Kaiyo found Ahmik’s hand between them. His skin was soft from werewolf healing. No callouses would mar those fingers, even if they belonged there. Ahmik turned his hand and laced their fingers together.
“It’s you and me. And Thea.”
“Against the world.”
**********
The lack of pack bonds was like another death. A death inside Kaiyo, in a place he never thought would ever waver.
He went to class. He socialized. He met people and did his projects and felt nothing.
Everything was an endless routine. He was stuck on a roundabout, the world blurring around him until he couldn’t get off.
There was something creeping up inside him. He couldn’t bear to look.
He called his mom and asked about the pack.
“Everything seems fine. I’ve been keeping an ear out, but there haven’t been any threats.”
Maybe Ahmik had been right. Maybe they didn’t need Kaiyo at all.
Kaiyo would stay up every full-moon night. He would sit outside even in the freezing cold and look at the sky. He felt like howling at the night. Like ripping his skin off and transforming into something else. Maybe if he were a shifter, they wouldn’t have kicked him out. But shifters weren’t made through Hollywood magic. Shifters were those with Ousía which held qualities of both human and an animal. Werewolves shared their human Ousía with that of the wolf. Kitsune, of the fox. Selkie, of the seal. You were either born that way or rare enough to have the type of Ousía that could meld with an animal after birth through a ritual only a trained shaman could perform. Kaiyo was neither of those things.
His body stayed stagnant in the moonlight, but a part of him was wild. It would leave him to run through the woods.

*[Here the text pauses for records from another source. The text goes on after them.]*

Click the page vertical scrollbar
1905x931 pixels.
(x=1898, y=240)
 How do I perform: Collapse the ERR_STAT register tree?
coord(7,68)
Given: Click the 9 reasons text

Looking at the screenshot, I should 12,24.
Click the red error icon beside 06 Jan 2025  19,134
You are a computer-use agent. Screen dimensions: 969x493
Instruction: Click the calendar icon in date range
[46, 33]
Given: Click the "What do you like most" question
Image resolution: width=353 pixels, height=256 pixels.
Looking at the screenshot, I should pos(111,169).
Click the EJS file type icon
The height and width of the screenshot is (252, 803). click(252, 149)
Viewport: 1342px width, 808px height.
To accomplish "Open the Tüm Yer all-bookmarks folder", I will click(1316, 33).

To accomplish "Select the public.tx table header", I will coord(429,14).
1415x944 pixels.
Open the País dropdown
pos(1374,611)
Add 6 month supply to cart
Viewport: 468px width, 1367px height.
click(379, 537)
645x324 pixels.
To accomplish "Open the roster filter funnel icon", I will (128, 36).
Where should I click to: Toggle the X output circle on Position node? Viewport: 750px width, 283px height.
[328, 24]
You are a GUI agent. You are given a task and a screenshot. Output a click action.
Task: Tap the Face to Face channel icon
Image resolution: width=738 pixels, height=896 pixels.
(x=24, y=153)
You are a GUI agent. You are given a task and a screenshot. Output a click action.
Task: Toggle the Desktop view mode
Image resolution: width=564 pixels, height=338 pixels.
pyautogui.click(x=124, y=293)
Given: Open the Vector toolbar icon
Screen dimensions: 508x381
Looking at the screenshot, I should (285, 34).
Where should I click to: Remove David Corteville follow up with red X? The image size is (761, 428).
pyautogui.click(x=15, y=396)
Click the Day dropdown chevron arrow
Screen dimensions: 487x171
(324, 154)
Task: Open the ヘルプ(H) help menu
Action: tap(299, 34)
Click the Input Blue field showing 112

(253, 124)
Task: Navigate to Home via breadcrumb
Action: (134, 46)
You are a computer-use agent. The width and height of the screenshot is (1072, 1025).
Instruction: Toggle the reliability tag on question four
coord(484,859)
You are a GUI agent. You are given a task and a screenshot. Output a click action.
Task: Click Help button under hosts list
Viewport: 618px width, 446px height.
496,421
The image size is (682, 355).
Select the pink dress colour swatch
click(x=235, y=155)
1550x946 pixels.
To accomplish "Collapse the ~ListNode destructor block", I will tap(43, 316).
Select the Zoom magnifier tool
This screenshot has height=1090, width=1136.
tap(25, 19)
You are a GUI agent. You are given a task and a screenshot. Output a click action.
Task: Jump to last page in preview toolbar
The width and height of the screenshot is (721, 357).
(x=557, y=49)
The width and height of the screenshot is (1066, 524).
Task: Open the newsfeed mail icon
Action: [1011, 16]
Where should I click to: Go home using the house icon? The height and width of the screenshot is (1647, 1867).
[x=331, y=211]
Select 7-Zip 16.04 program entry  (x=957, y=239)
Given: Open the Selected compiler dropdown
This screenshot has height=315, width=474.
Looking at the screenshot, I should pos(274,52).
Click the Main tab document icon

Sometimes, it wouldn’t come back.
**********
The exams leading up to the holidays washed over him, leaving an indifferent crust on his tired eyes. The mask he wore to cover the malformations pretended to remember which exams he had done well at and which he had failed, but it was hard to distinguish the things he should be caring about.
He returned home with a suitcase full of dirty laundry and a head that was beating like a heart.
“Honey…” his mother said, looking at him. He tried to keep the mask from slipping at the concern in her eyes, pulling at its corners to imitate a smile.
“Exams. I think I did all right though,” Kaiyo said. Adeline put a hand on the sunken concave of his cheek, the razor blade of his high cheekbone.
“You need to take care of yourself, Kaiyo. Exams or not. You’re way too skinny and it’s flu season. You need to—”
“Mom. Don’t worry. I’ll eat plenty when I’m here, and I’ll buy a whole set of instant ramen when I go back.”
“You needvegetables.”
“I was kidding.”
“And liquids.”
“Ramen has plenty of liquid.”
“Kaiyo…” Her tone indicated her lack of amusement.